Because of this, teens specifically are becoming increasingly disconnected from the traditions and religious affiliations behind Christmas and Hannukah etc. Their interpretations of these holidays seem to be more about parties and presents over celebrating the religious significance with their families.

With the latest advancements in technology available at the touch of a button, showing off luxury gifts after Christmas is all too familiar to teens in this day in age. Whether it’s a collage on Instagram, a “What I got for Christmas” video on YouTube, or a Snapchat showing an abundance of presents underneath the tree, these greedy behaviors are virtually unavoidable nonetheless. This may seem like old news, but as technology improves, so does the public’s wants, thus creating a gluttonous society.

The rest of the year holds no exceptions. St. Patrick’s Day, Cinco de Mayo, and Memorial Day have become shameless excuses for casual drinkers to binge before 10 a.m.- and this is supposed to be acceptable? Their underage counterparts are no stranger to the celebrations either; since obtaining adult beverages has become extremely easy.

But where is the line? March 17th marks the death date of the most influential patron saint of Ireland. Memorial Day is meant to honor the men and women who lost their lives while serving in the armed forces. What exactly is it about these holidays that make partying a good idea?
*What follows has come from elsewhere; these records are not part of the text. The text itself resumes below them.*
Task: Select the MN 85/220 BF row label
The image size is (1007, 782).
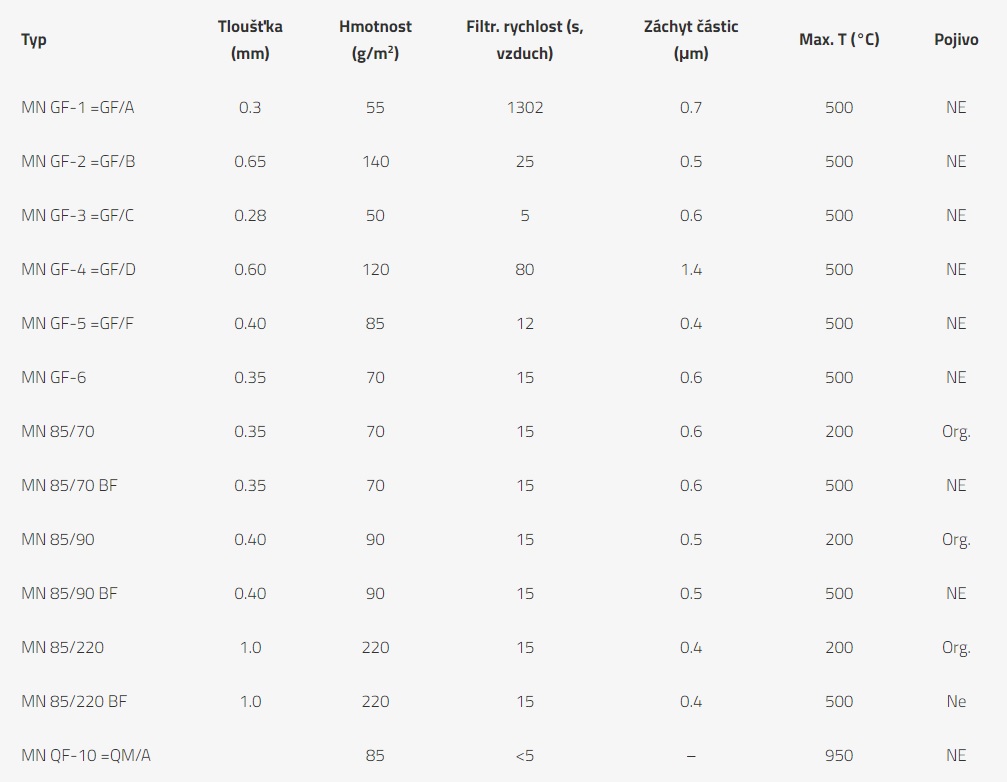Action: 74,701
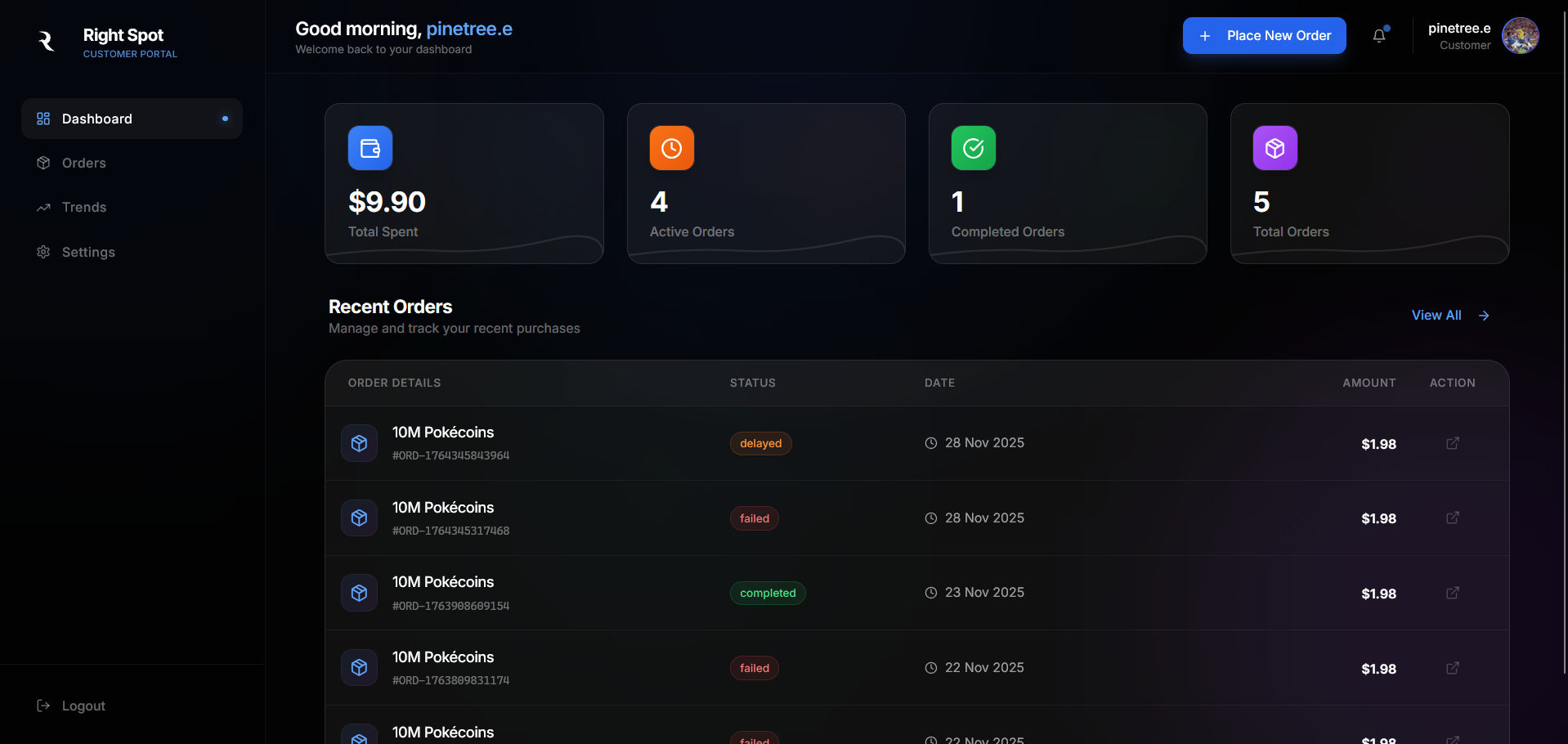Click the green checkmark Completed Orders icon
The width and height of the screenshot is (1568, 744).
(x=974, y=148)
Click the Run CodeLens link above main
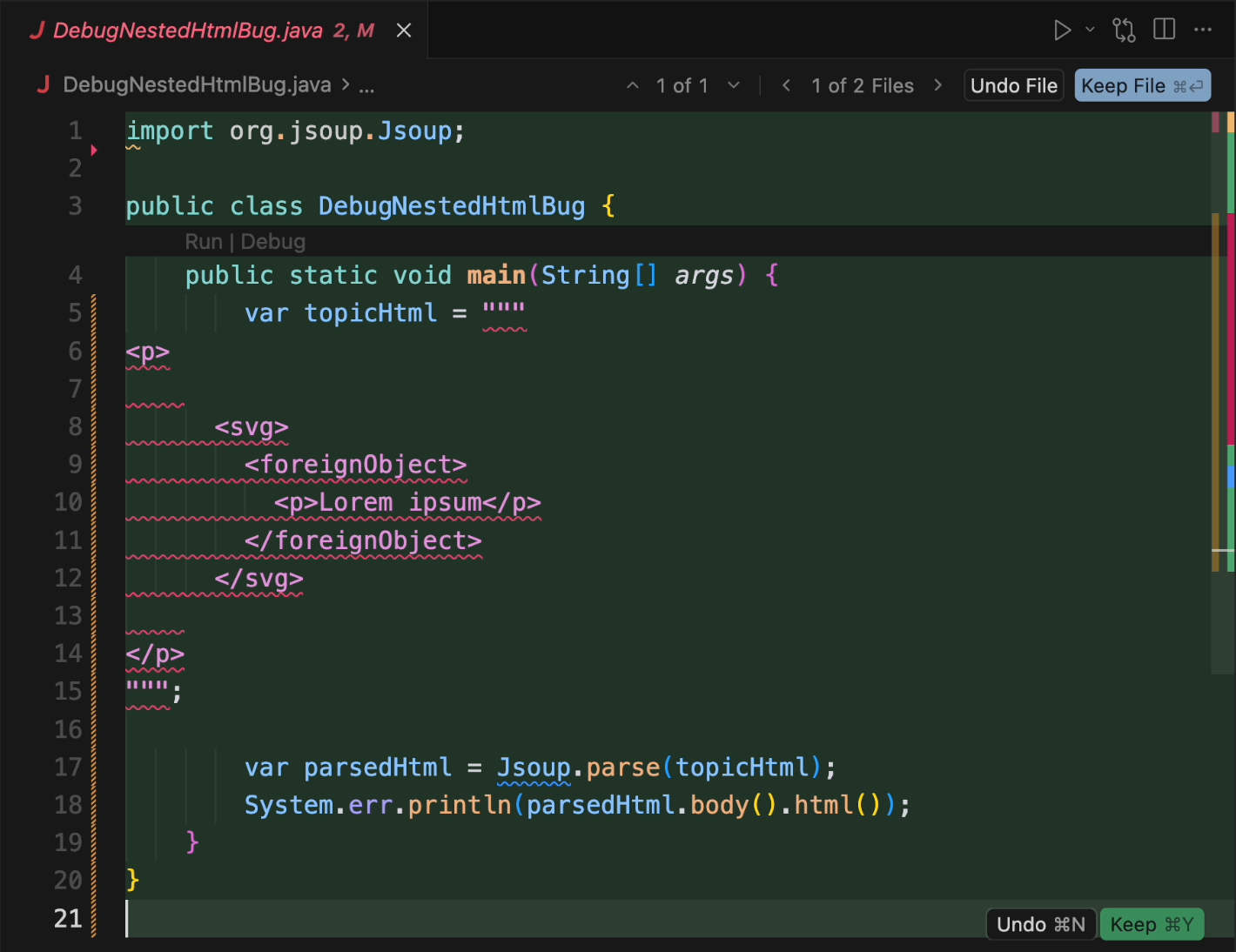1236x952 pixels. point(203,242)
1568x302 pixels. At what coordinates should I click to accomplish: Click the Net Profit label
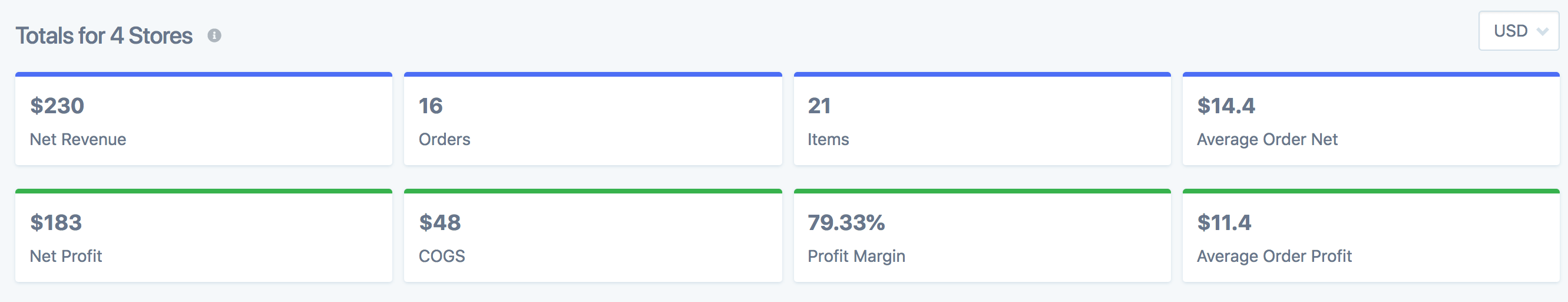pyautogui.click(x=66, y=256)
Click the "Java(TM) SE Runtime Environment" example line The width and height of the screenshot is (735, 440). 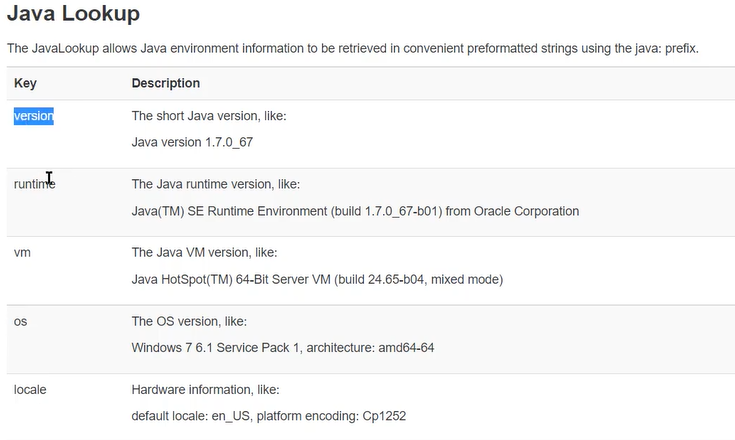355,211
Is it a lack of education? How about a misunderstanding? Whatever the case may be, ignorance is bliss after all, right?

Unfortunately, it’s no surprise these holidays have become about everything other than their intended purpose. Fulfilling your own expectations, along with the desire to impress others has undeniably revealed a rather selfish side to Christmas spirit (and more). Watch out this 2017 holiday season and stay grounded!

Hopefully 2018 sheds some humility and saving grace to turn these infamous holidays to something positive.